One evening several years ago, while on a book tour for How We Believe, I gave a lecture at MIT on why people believe in God. Coincidentally, at the same time, down the hall, the mathematician William Dembski was lecturing on Intelligent Design theory. After our respective talks we did what any two people of opposing camps in a controversy should do—we went out for a beer. Accompanied by Bill’s colleague Paul Nelson, we sat around a sports bar and reflected on science and religion, evolution and creationism, and—this being Boston—the Red Sox and the Yankees. Since that evening, I have debated Bill, Paul, and the Intelligent Design philosopher Stephen Meyer, on several occasions, and have shared car rides and meals in the process. Paul Nelson visited the Skeptics Society office and library, after which we dined with God and mammon. Having gotten to know these gentlemen over the years, I must aver that a more gracious, considerate, and thoughtful group you will not find.

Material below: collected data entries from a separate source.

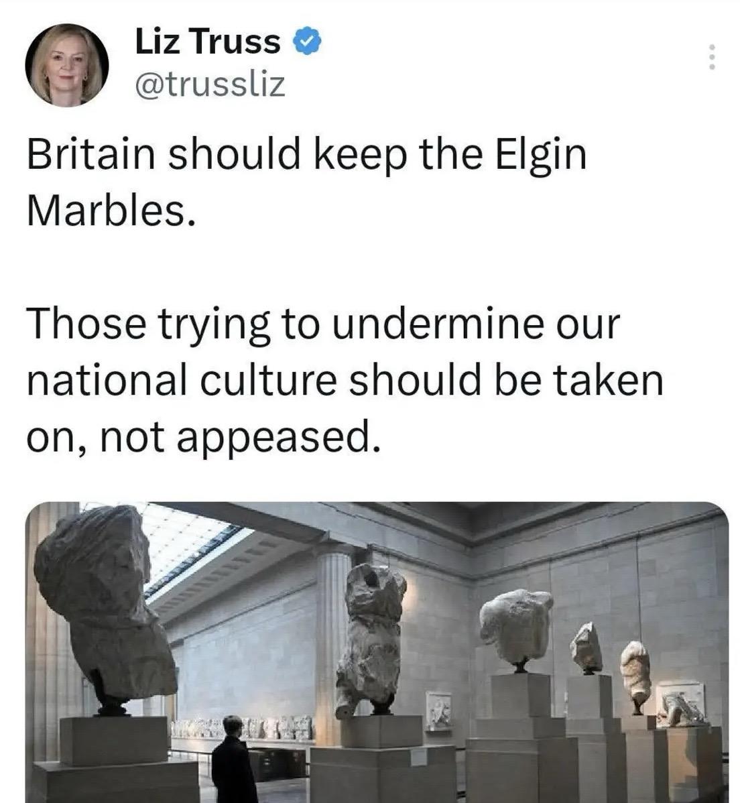Screen dimensions: 740x803
Task: Click the frieze display along the back wall
Action: click(242, 727)
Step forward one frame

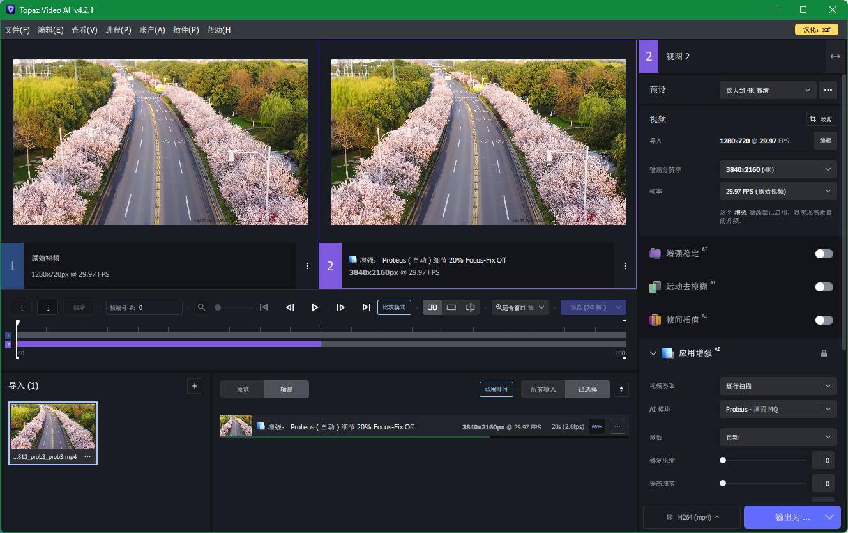340,307
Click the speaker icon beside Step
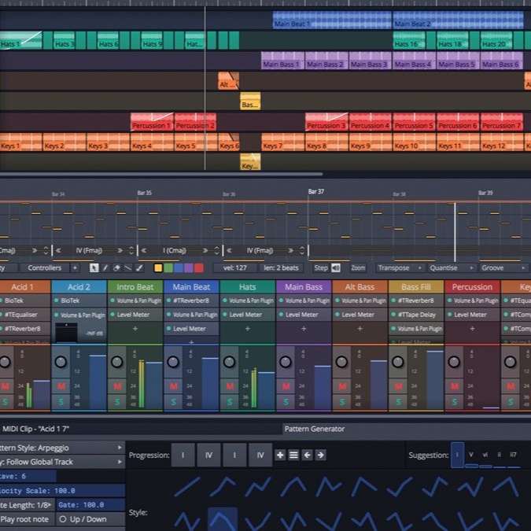 tap(336, 268)
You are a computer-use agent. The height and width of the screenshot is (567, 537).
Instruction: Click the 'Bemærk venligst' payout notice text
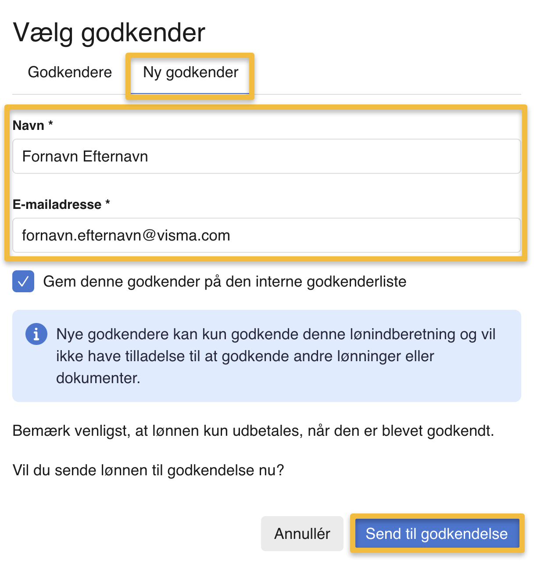tap(253, 431)
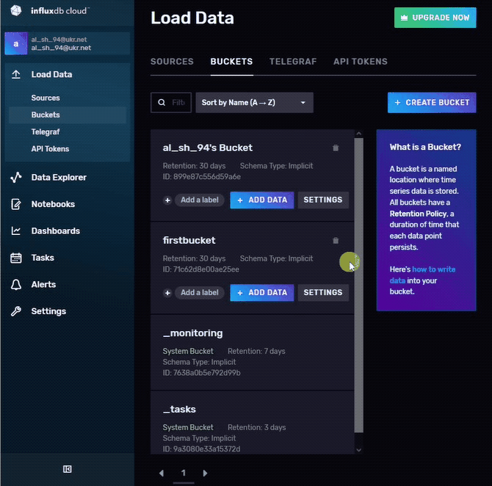Open Tasks page from sidebar
Image resolution: width=492 pixels, height=486 pixels.
tap(43, 258)
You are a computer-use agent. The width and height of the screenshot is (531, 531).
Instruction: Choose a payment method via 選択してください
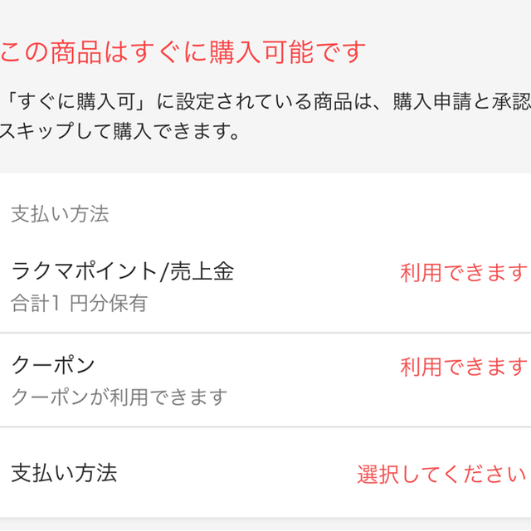(x=441, y=474)
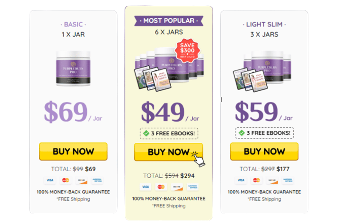Image resolution: width=341 pixels, height=223 pixels.
Task: Click the American Express icon in Light Slim plan
Action: pos(288,180)
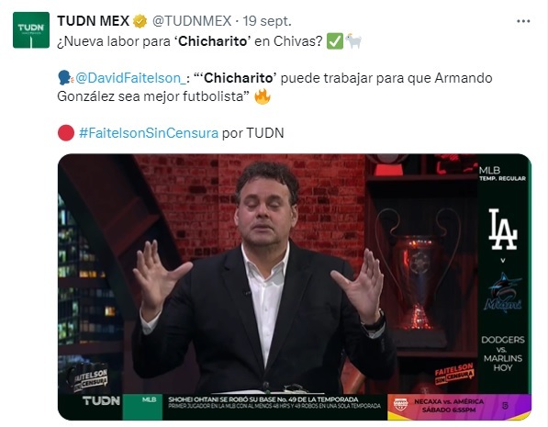Click the Necaxa vs. América banner
548x427 pixels.
[x=459, y=406]
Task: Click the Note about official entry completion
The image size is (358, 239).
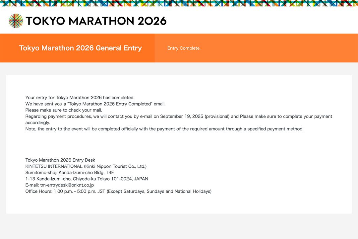Action: (164, 129)
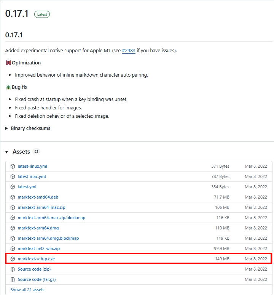The image size is (274, 295).
Task: Click zip file icon beside Source code (zip)
Action: point(13,269)
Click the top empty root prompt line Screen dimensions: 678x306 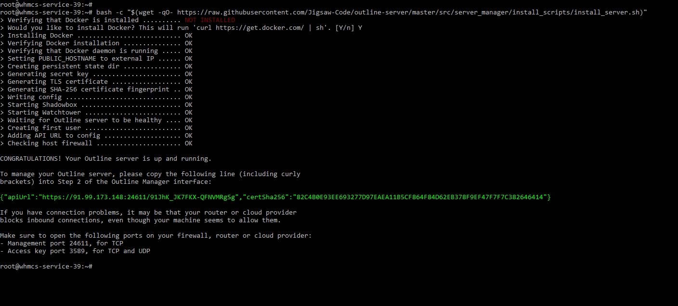46,5
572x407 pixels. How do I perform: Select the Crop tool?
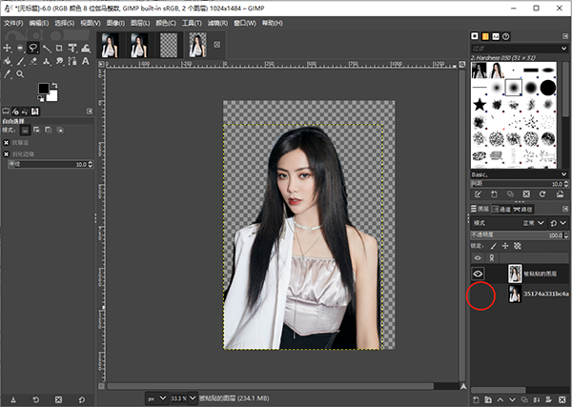pyautogui.click(x=59, y=47)
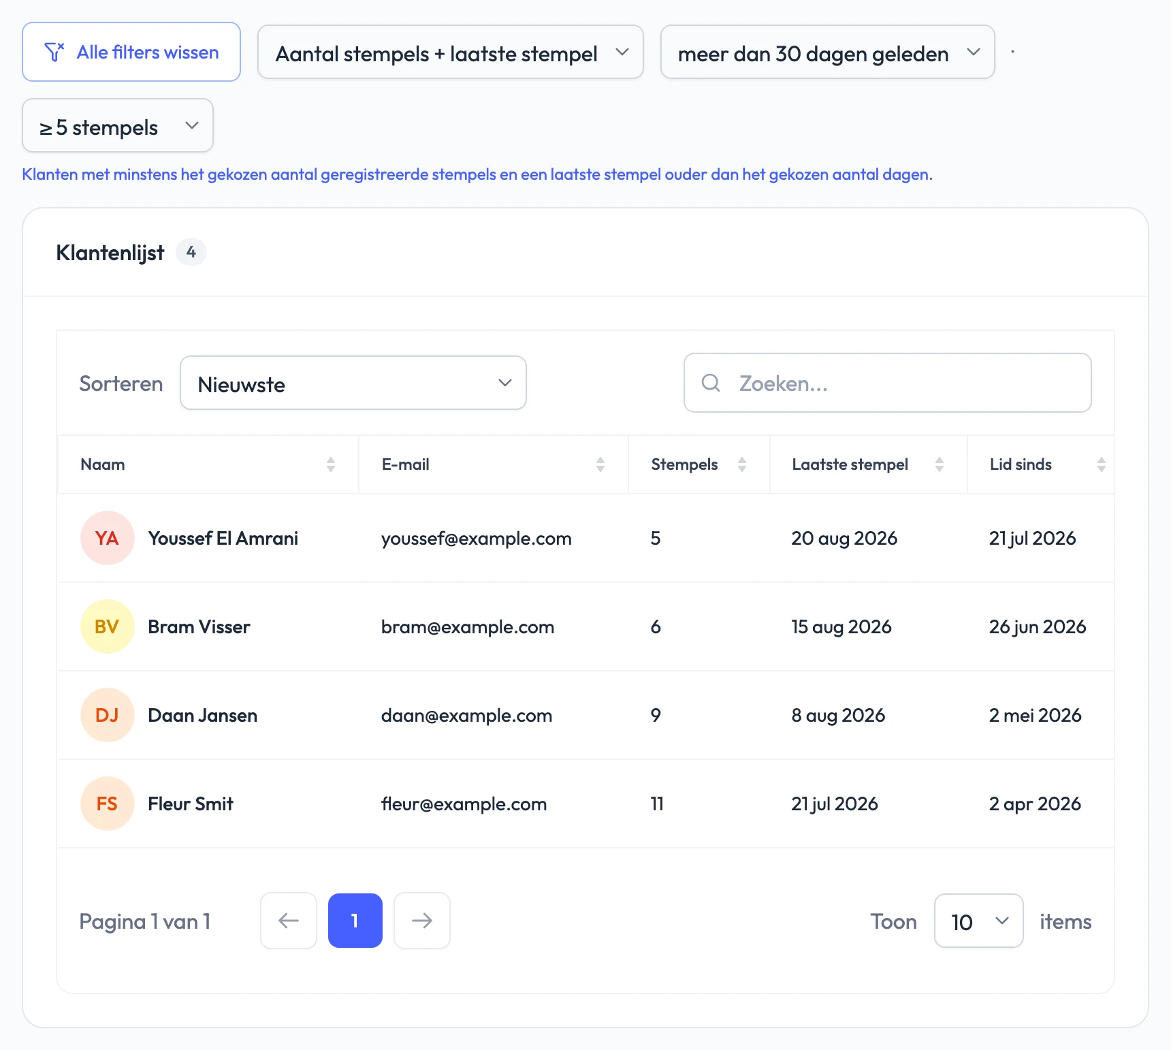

Because of our friendship, these guys have been forthright with me about their religious beliefs, which, of course, I could not help but inquire about. Although to a man they remain steadfast in their claim that they are pursuing a scientific agenda and not a religious one, they privately acknowledge their belief that the Intelligent Designer is the God of Abraham. To my knowledge, in fact, all but one of the leading Intelligent Design proponents is an evangelical Christian.

On the one hand, this should not matter in the assessment of someone’s claim, and I have devoted the longest chapter of this book to their arguments. On the other hand, when nearly every single member of a scientific community belongs to one particular religious faith, your baloney detection alarms should signal you that there is something else afoot here, as indeed there is.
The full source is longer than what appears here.